At the performance under review, when Mark Rylance, commencing his final season as artistic director of the theatre, spoke the line "what strength's my own which is most faint" the whole audience must surely have felt for him and his fast-failing voice.
It is a little inaccurate to suggest that the three actors are the only performers in this cut down production. They are shadowed by three modern, although classically-trained, dancers who perform a variety of roles, dressed as sexy, leather-clad biker chicks. This image rather clashes with the more traditional dress worn by the three male actors.
Music is provided by a six-strong pyramid of singers with every colour of voice from counter-tenor to bass.
Those who have read this far will understand that here is a Tempest unlike anything that they will have seen at the Globe or probably anywhere else before. The conception is perhaps more likely to be expected from a director such as Robert Lepage, who produced an innovative one-man Hamlet.
With only three actors, albeit accompanied by dancing shadows, there is a fair degree of confusion even for those steeped in the history and past performances of the play. For the typical Globe beginner, possibly struggling with the English language, a full understanding of the plot would be a real achievement. In this, lies the production's weakness.
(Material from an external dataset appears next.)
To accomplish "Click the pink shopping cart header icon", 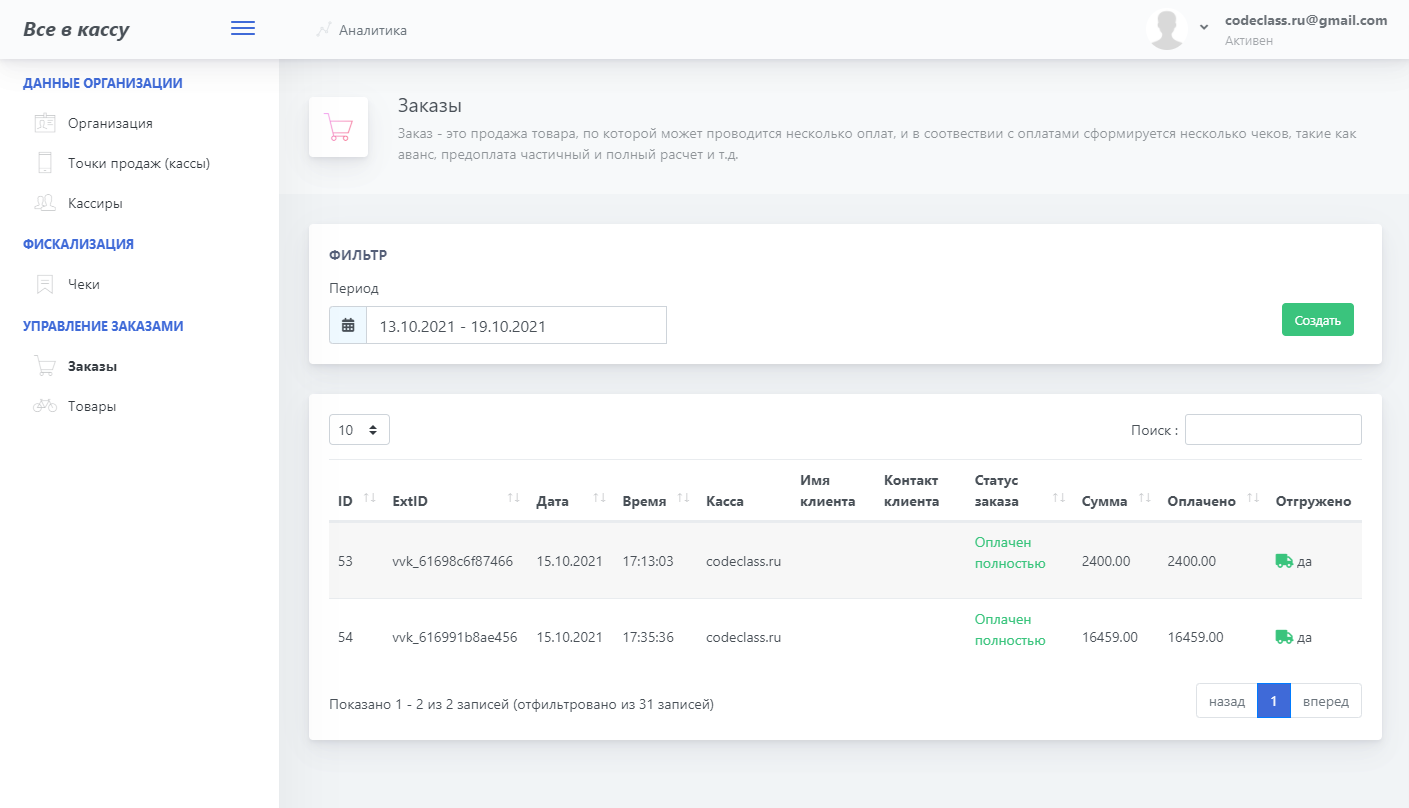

You kind of gather that a bunch of people have got shipwrecked on an island. This is occupied by the dispossessed old man from Milan and his daughter, together with a couple of funny blokes (though one is androgynous).
It seems as if there are some noblemen and some pretty dodgy types who have been shipwrecked, the latter getting into league with the local troublemaker. There is also a bit of a love story involving the innocent daughter (who has only seen three men in her life) and a rather nice chap off the ship. Oh yes - and they all live happily ever after. Any greater depth of meaning than this is well buried.
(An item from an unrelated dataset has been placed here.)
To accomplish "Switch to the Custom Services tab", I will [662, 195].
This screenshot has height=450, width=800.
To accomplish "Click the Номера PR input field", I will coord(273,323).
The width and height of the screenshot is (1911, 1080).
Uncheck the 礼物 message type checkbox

The production's strengths overcome this since it is richly entertaining and particularly strong on the comic aspects of this late Shakespearean play. Two different scenes really stand out as exemplary.
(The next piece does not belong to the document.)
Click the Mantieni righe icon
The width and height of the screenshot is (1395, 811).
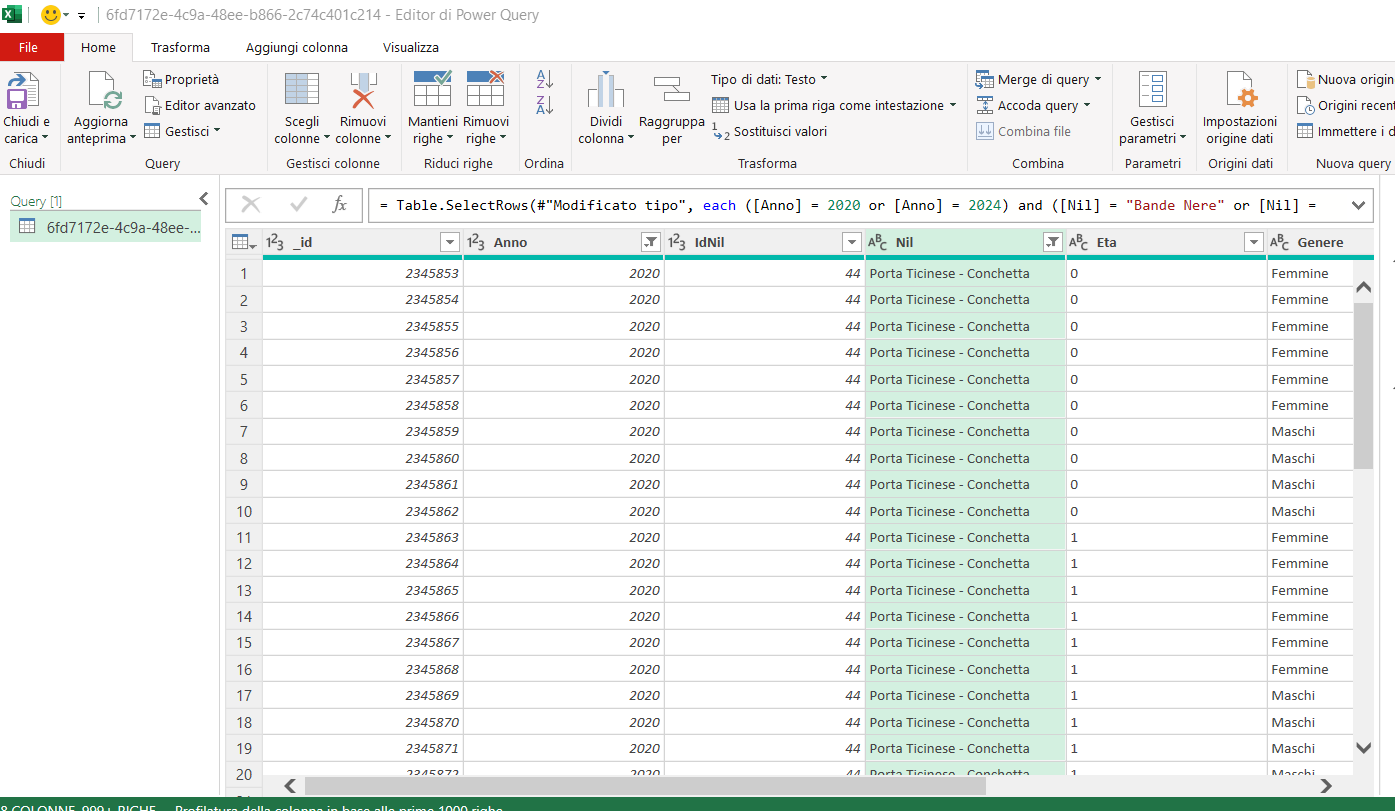(432, 90)
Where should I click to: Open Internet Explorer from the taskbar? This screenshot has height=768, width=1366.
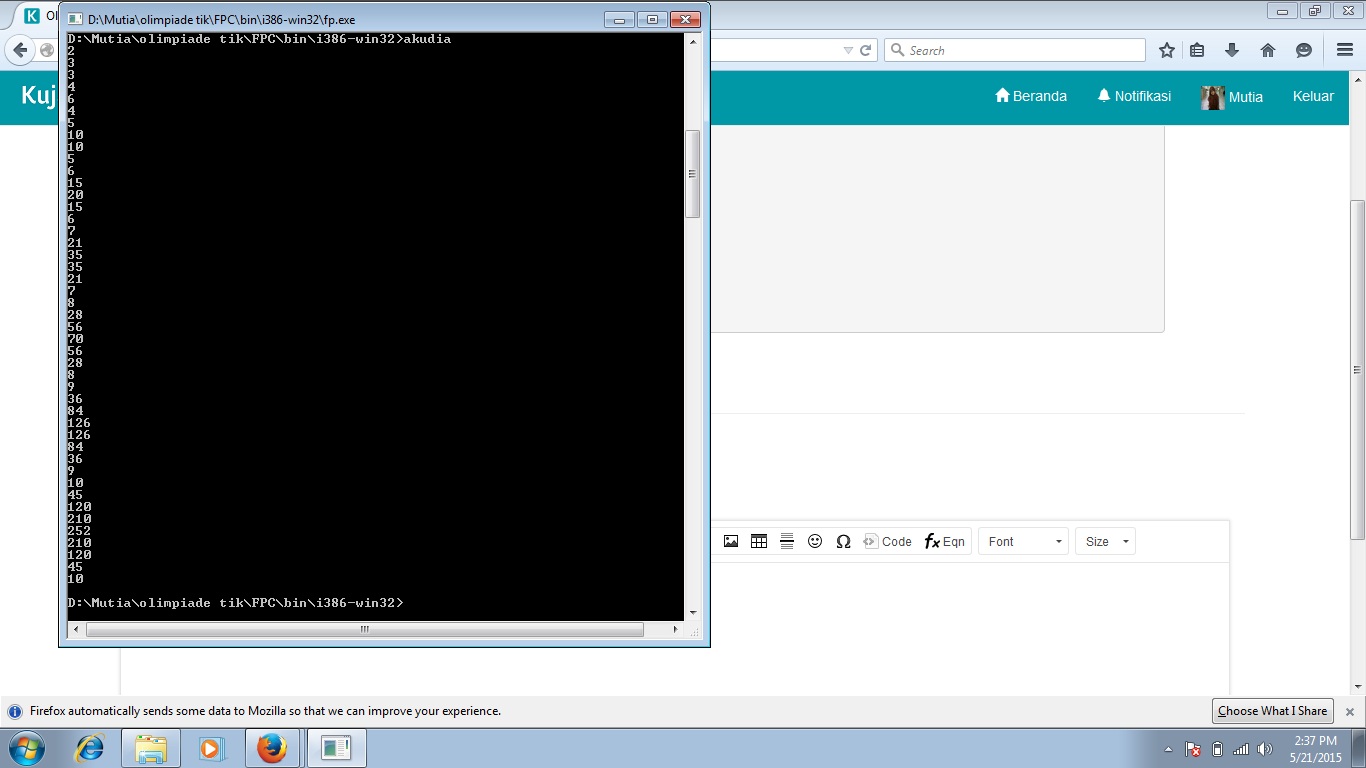(90, 748)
The wooing of innocent islander Miranda (Edward Hogg) by the hefty, bearded Alex Hassell's Ferdinand, overlooked by the former's father Mark Rylance playing Prospero is hilarious, but even this is outdone. The drunken scenes between the enslaved Caliban, dishonest Trinculo and drunken Stephano will long live in the memory for their knockabout comedy and charm.
The drama and poetry sometimes struggle to make themselves known and understood; and this is only in part down to Rylance's sore throat. The clever use of a hangman's nose on a long rope as anything and everything including extra characters helps to delineate changes but some scenes can be baffling, if one allows a lapse in concentration (or even if one does not).
All three actors give a good account of themselves but Alex Hassell really excels in a variety of different guises and also has the vocal power to outshout the numerous jets flying overhead. With his circus skills, on one occasion he even appears about to emulate them.
The trio of dancers sometimes add to the meaning but more often provide artistic entertainment that reaches its zenith in a couple of set pieces.
As a serious version of Shakespeare's final play, this production might not be regarded as a success. However, as an entertainment that might please the kind of audiences that flock to the Globe, it almost certainly will.